**What to do**
Copy the part of the forum thread about heat pump water heaters starting with "I stuck a sensor" and going on through "do in a day.", but swap "bucket" for "pail".

It does not produce condensate in the winter. The air is to dry, thats why people run humidifiers in winter.


----------



## STIHLY DAN

cableman said:


> Whats the 80gal use? I thought i read 600w max. I did see those 2 online but only one style 80 gallon



3rd gen is 550 watts, 80 gal only has 1 listing because they did not start making it until the 3rd gen. previously could only get a 50.


----------



## Seasoned Oak

STIHLY DAN said:


> 3rd gen is 550 watts, 80 gal only has 1 listing because they did not start making it until the 3rd gen. previously could only get a 50.


Same as the 50 so must be just a bigger tank ,same heat pump.


----------



## cableman

Seasoned Oak said:


> Same as the 50 so must be just a bigger tank ,same heat pump.



Prolly more coiling, still alot more expensive then the 50


----------



## STIHLY DAN

yup, you both are correct.


----------



## Nelson

cableman said:


> Stopped running bout 1 hour ago, its aproved by an 11yo after her shower so far!
> Expansion tank was 34 bucks at my buds cost, prolly not needed but his people said install it.
> Sure sucked the humidy out of the basment!



Congrats on the install! I'm looking at one myself to replace my current gas fired (propane) hot water heater. I'm curious if you are measuring your humidity in your basement - if so, do you know how much it dropped after installing the Geospring?

Thanks!


----------



## cableman

Nelson said:


> Congrats on the install! I'm looking at one myself to replace my current gas fired (propane) hot water heater. I'm curious if you are measuring your humidity in your basement - if so, do you know how much it dropped after installing the Geospring?
> 
> Thanks!



I stuck a sensor from my acu-rite weather station down in my basement. Not really sure how accurate it is, but humidity stays around 69-70% and drops very little once its running maybe to 67-68%. Feels good and doesnt smell down there, if it did im sure the wife would let me know!


----------



## Seasoned Oak

While the geospring ,may alleviate mild humidity it dont replace a HD dehumidifier. ID say mine runs 20 % less but its still needed or the RH goes into the 80s. Takes a week to fill a 5 gallon bucket,which my dehumidifier could easily do in a day.


----------



## Nelson

thanks for the feedback. Yeah, I'm not anticipating being able to get rid of my dehumidifier but even a 20% reduction would be nice given how much juice mine sucks.


----------



## Seasoned Oak

Im monitoring the Kwh used by my dehumidifier  with a killawatt meter,so far its about $3 a month set at 75%. Ill set it at 70% to see what the dffference is. Im sure the Goespring is helping with these numbers ,but i didnt check it before i got the Geo.


----------



## cableman

Will drylocking basement walls and floor help with basement humidity? I love to sprayfoam the whole thing but way too expensive.


----------



## woodgeek

cableman said:


> Will drylocking basement walls and floor help with basement humidity? I love to sprayfoam the whole thing but way too expensive.



Except in cases where actual liquid water is intruding, most basement humidity is coming from humid outdoor air entering the space, often through gaps at the sill plate around the basement.  Alternatively, if the upstairs is not AC'ed, it may be comfortable in terms of relative humidity (RH) up there, but the same air might have too high RH in the basement due to its naturally lower temps.

If the upstairs is being AC'ed, then the problem is usually that the basement is getting humid air leaked from the outside AND cooling from the upstairs at the same time (by conduction through the floor).

**Entries supplied**
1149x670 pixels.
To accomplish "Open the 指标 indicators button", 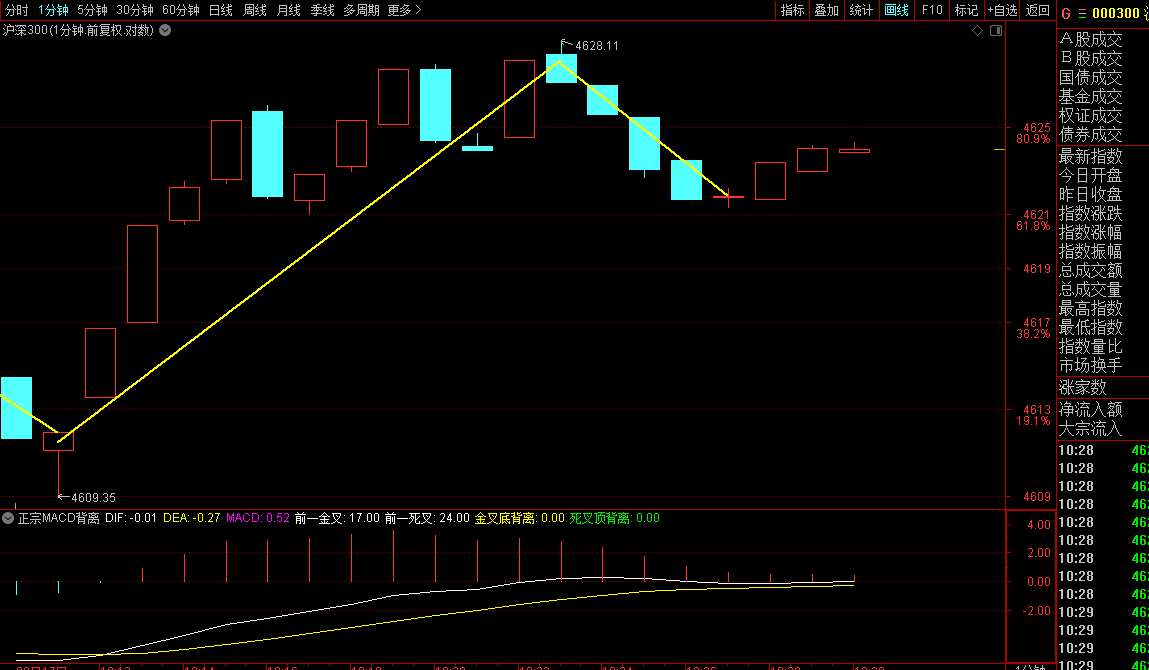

...

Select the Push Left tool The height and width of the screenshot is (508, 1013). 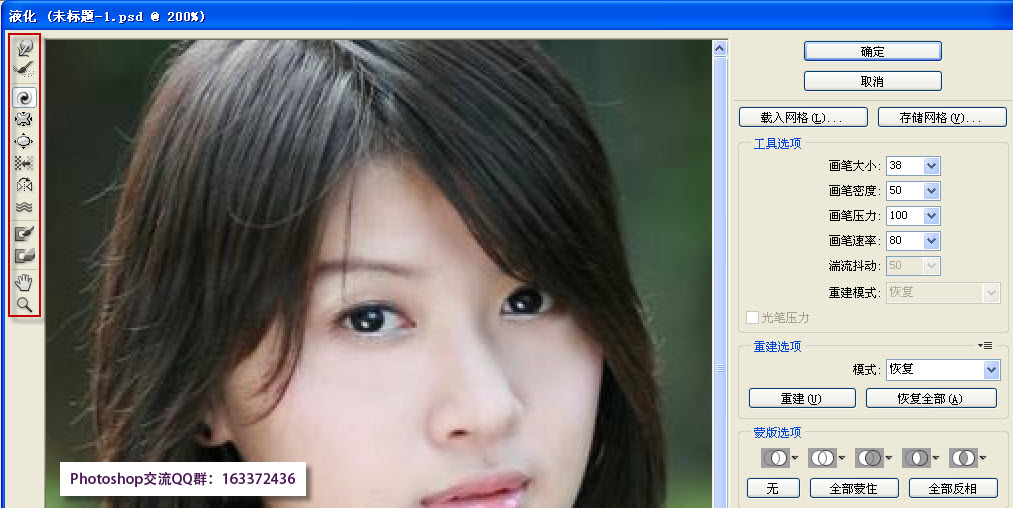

**The output**
I stuck a sensor from my acu-rite weather station down in my basement. Not really sure how accurate it is, but humidity stays around 69-70% and drops very little once its running maybe to 67-68%. Feels good and doesnt smell down there, if it did im sure the wife would let me know!


----------



## Seasoned Oak

While the geospring ,may alleviate mild humidity it dont replace a HD dehumidifier. ID say mine runs 20 % less but its still needed or the RH goes into the 80s. Takes a week to fill a 5 gallon pail,which my dehumidifier could easily do in a day.